Leading Melbourne epidemiologist Professor Tony Blakely has delivered some grim yet also strangely uplifting news about the COVID-19 surge we’re seeing in basically every Australian state.

Blakely, a public health medicine specialist and academic from the University of Melbourne, believes that the current “daily figures” each state is reporting are actually far higher, due to COVID-19 cases going undetected.

In an interview with the Sydney Morning Herald, Blakely estimates that actual COVID-19 cases “are between five and 10 times the daily confirmed cases”.

In the SMH, Blakely poses that if Australia starts to reach 50,000+ confirmed COVID-19 cases per day, the actual figure will be around the 250,000 – 500,000 mark.

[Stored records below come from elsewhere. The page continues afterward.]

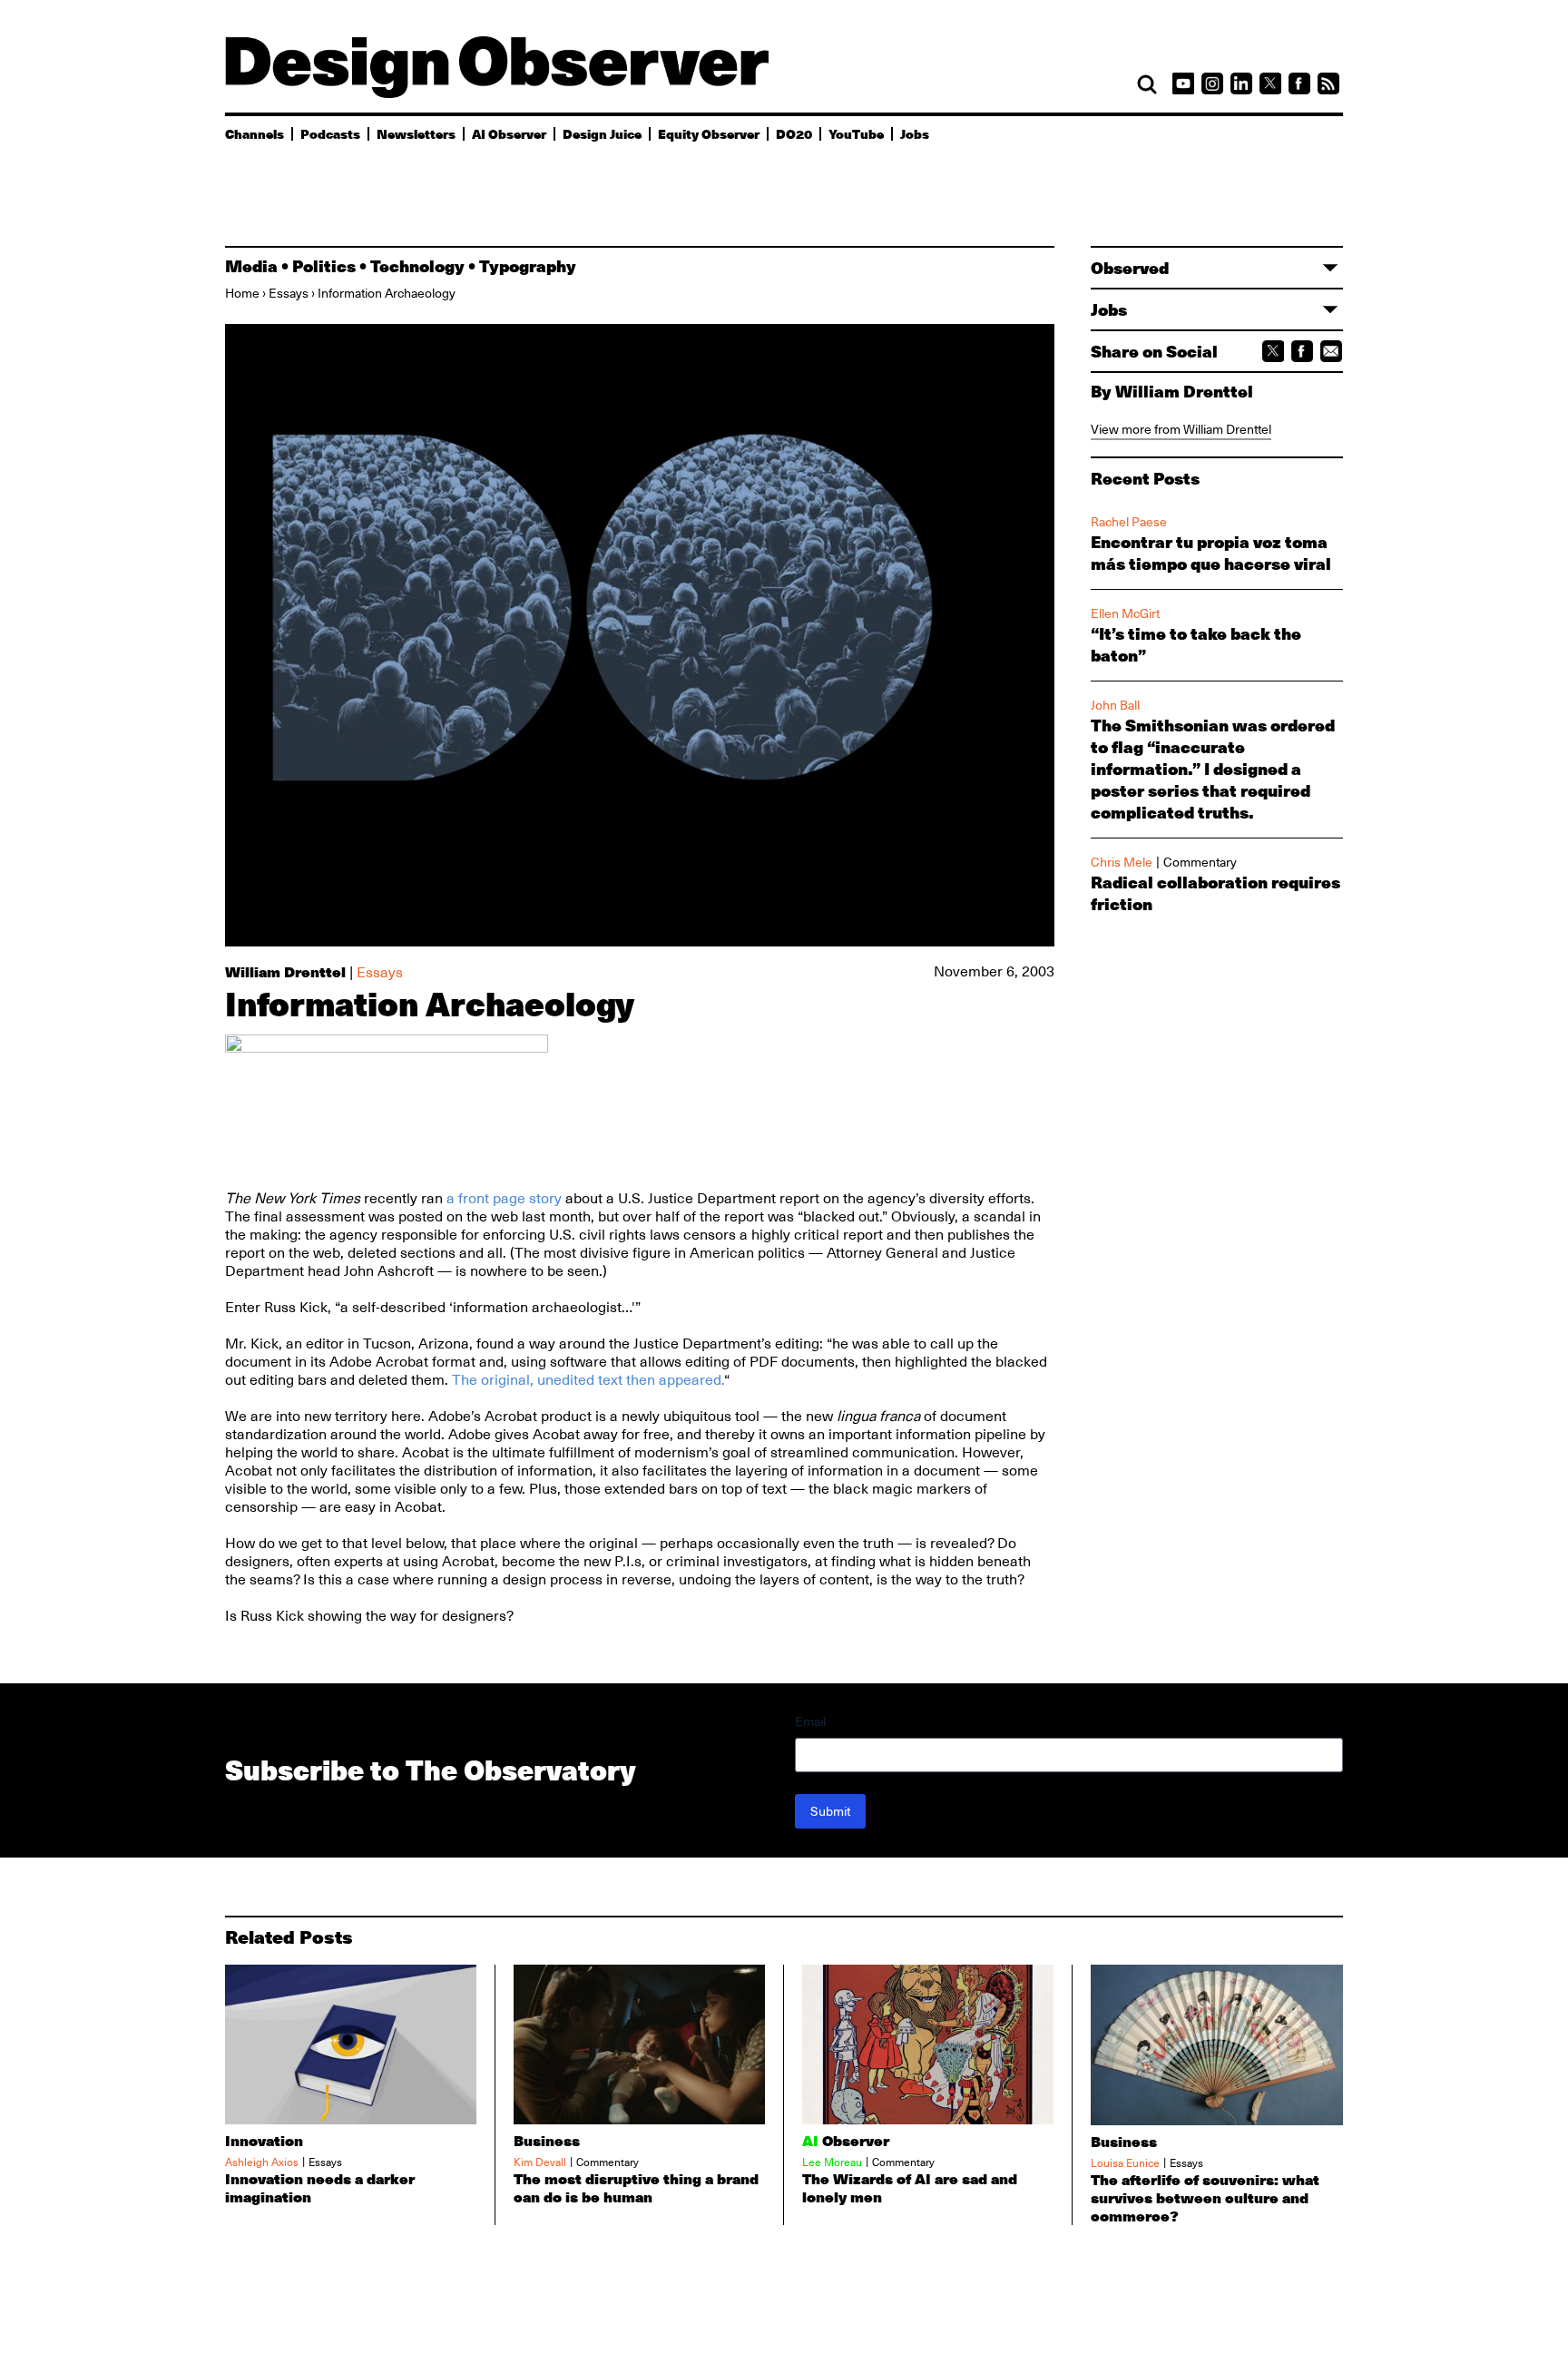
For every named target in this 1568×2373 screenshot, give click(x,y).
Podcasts (330, 133)
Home (242, 293)
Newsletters (416, 133)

Yikes.

At the current rate of infection — today’s national total of new confirmed cases being 47,738 — it’s not going to take long for us to reach those kind of figures either.

“It’s only going to take about three weeks at those sorts of numbers before 40, 50, 60 per cent of the population has been infected, and the virus will run out of steam,” Blakely told the SMH.

Now, remember what I said about it being grim but also kind of uplifting? There’s two important elements to what Blakely is saying. Yes, he is predicting an alarming figure of 60 per cent of Australia’s population being infected with COVID-19.

However, he also adds that the virus will then run out of steam. YES. This is the exact energy we need COVID-19 to take in 2022.

It’s already come in pretty hot, but if it can lose all its “new year, new me” motivation by February that would be great, thanks.

Blakely’s predictions line up with what former deputy chief health officer Dr Nick Coatsworth wrote in an op-ed for The Sydney Morning Herald a few days ago.

Dr Coatsworth wrote: “In 2022, the COVID-19 pandemic will end. Driven by the inexorable, inevitable spread of the Omicron variant and the use of vaccines, the global population will generate immunity to this virus.”

For now, all we can do is mask up, check in, sanitise our hands and get vaccine boosters once we’re eligible. Let’s keep ourselves and others as safe as possible while we ride this wave into 2022.